Supported by National Science and Technology Major Project of China, No. 2018ZX10302206.
Conflict-of-interest statement: The authors declare that there is no conflict of interests regarding the publication of this paper.
Open-Access: This article is an open-access article that was selected by an in-house editor and fully peer-reviewed by external reviewers. It is distributed in accordance with the Creative Commons Attribution NonCommercial (CC BY-NC 4.0) license, which permits others to distribute, remix, adapt, build upon this work non-commercially, and license their derivative works on different terms, provided the original work is properly cited and the use is non-commercial. See: http://creativecommons.org/Licenses/by-nc/4.0/
Corresponding author: Zhi Chen, MD, PhD, Professor, State Key Laboratory for Diagnosis and Treatment of Infectious Diseases, National Clinical Research Center for Infectious Diseases, Collaborative Innovation Center for Diagnosis and Treatment of Infectious Diseases, The First Affiliated Hospital, College of Medicine, Zhejiang University, No. 79 Qingchun Road, Shangcheng District, Hangzhou 310003, Zhejiang Province, China. zjuchenzhi@zju.edu.cn
Received: November 14, 2020
Peer-review started: November 14, 2020
First decision: February 28, 2021
Revised: March 8, 2021
Accepted: April 26, 2021
Article in press: April 26, 2021
Published online: June 14, 2021
Abstract

The intensive crosstalk between the liver and the intestine performs many essential functions. This crosstalk is important for natural immune surveillance, adaptive immune response regulation and nutrient metabolism and elimination of toxic bacterial metabolites. The interaction between the gut microbiome and bile acids is bidirectional. The gut microbiome regulates the synthesis of bile acids and their biological signaling activity and circulation via enzymes. Similarly, bile acids also shape the composition of the gut microbiome by modulating the host’s natural antibacterial defense and the intestinal immune system. The interaction between bile acids and the gut microbiome has been implicated in the pathophysiology of many intestinal and extra intestinal diseases, especially liver diseases. As essential mediators of the gut-liver crosstalk, bile acids regulate specific host metabolic pathways and modulate the inflammatory responses through farnesoid X-activated receptor and G protein-coupled bile acid receptor 1. Several clinical trials have demonstrated the signaling effects of bile acids in the context of liver diseases. We hypothesize the existence of a gut microbiome-bile acids-liver triangle and explore the potential therapeutic strategies for liver diseases targeting the triangle.

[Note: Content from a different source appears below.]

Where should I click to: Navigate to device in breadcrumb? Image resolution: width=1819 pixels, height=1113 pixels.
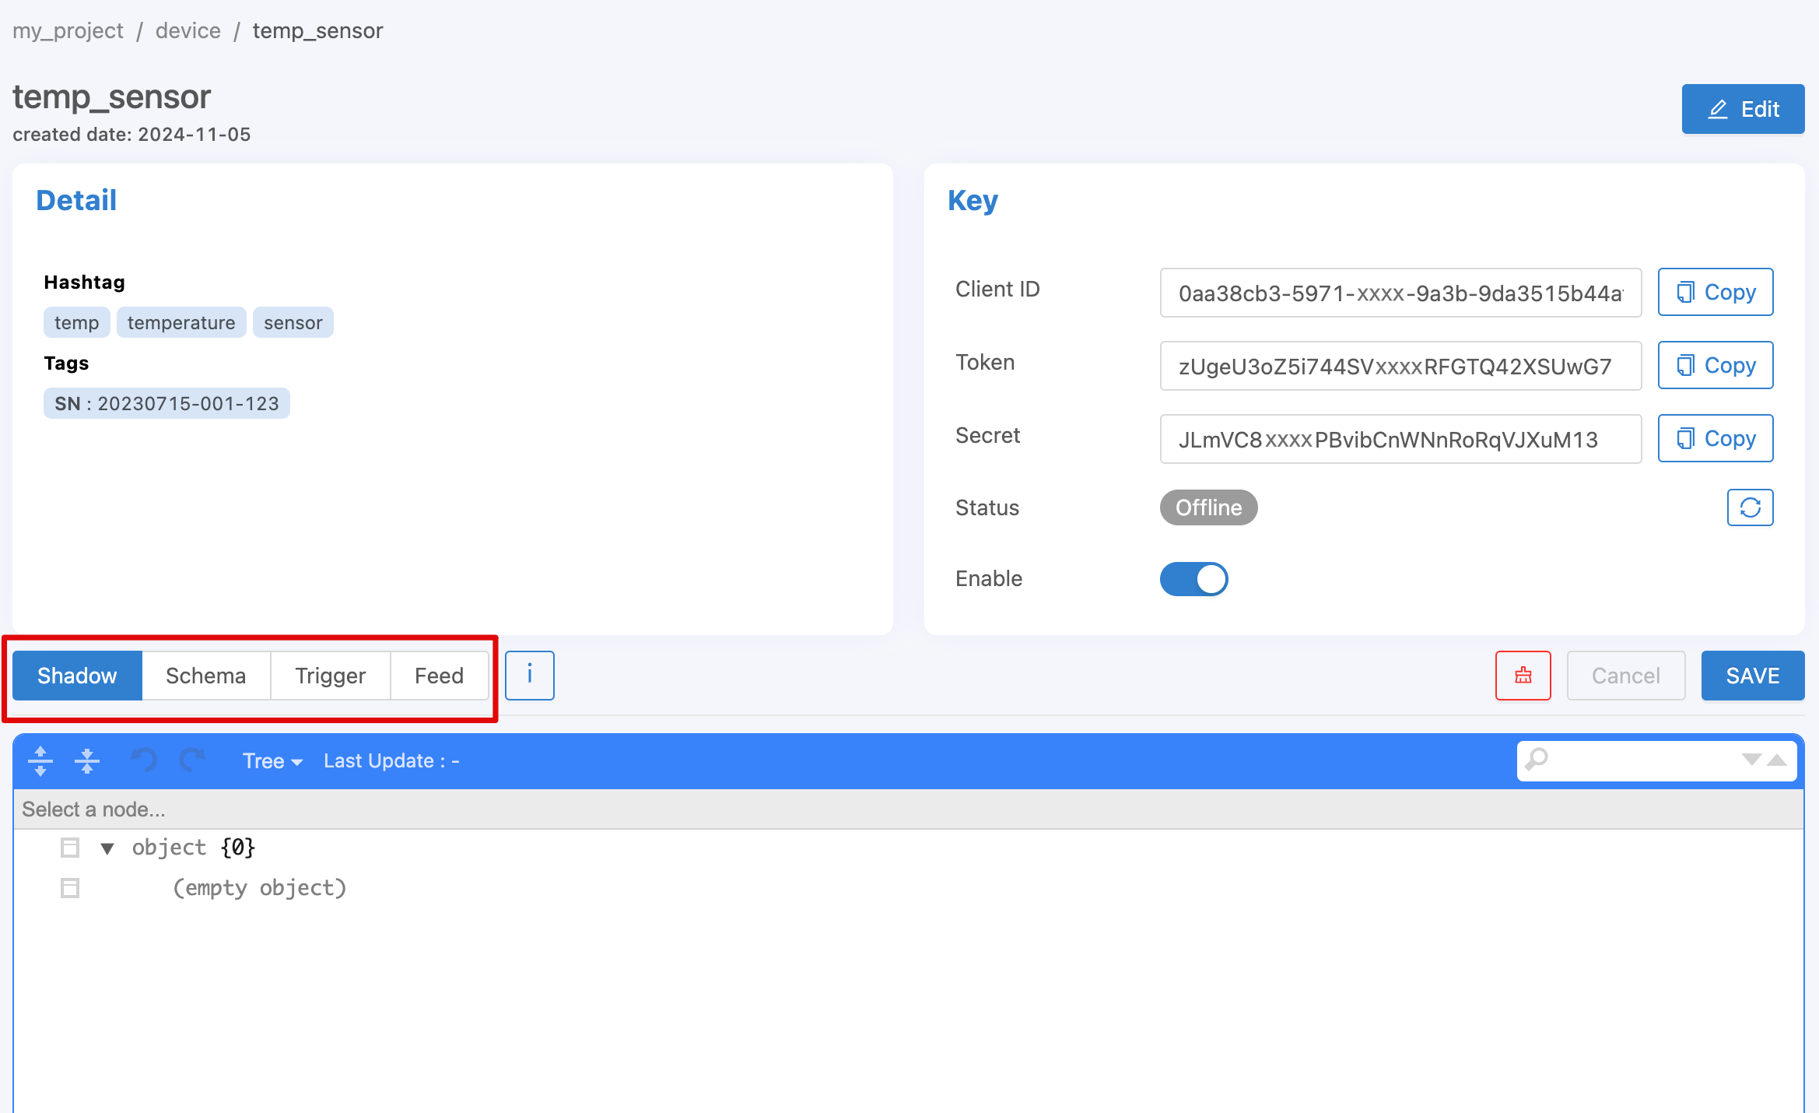188,30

Keywords: Bile acids, Gut microbiome, Liver diseases, Farnesoid X-activated receptor, G protein-coupled bile acid receptor 1, Immune response

Core Tip: This review explores the interaction between the gut microbiome, bile acids and liver disease. Bile acids are involved in liver immune and inflammatory responses via the membrane receptor G protein-coupled bile acid receptor 1 and the intracellular farnesoid-X receptor. The interaction between the gut microbiome and bile acids can control host immunological homeostasis and inhibit liver inflammation.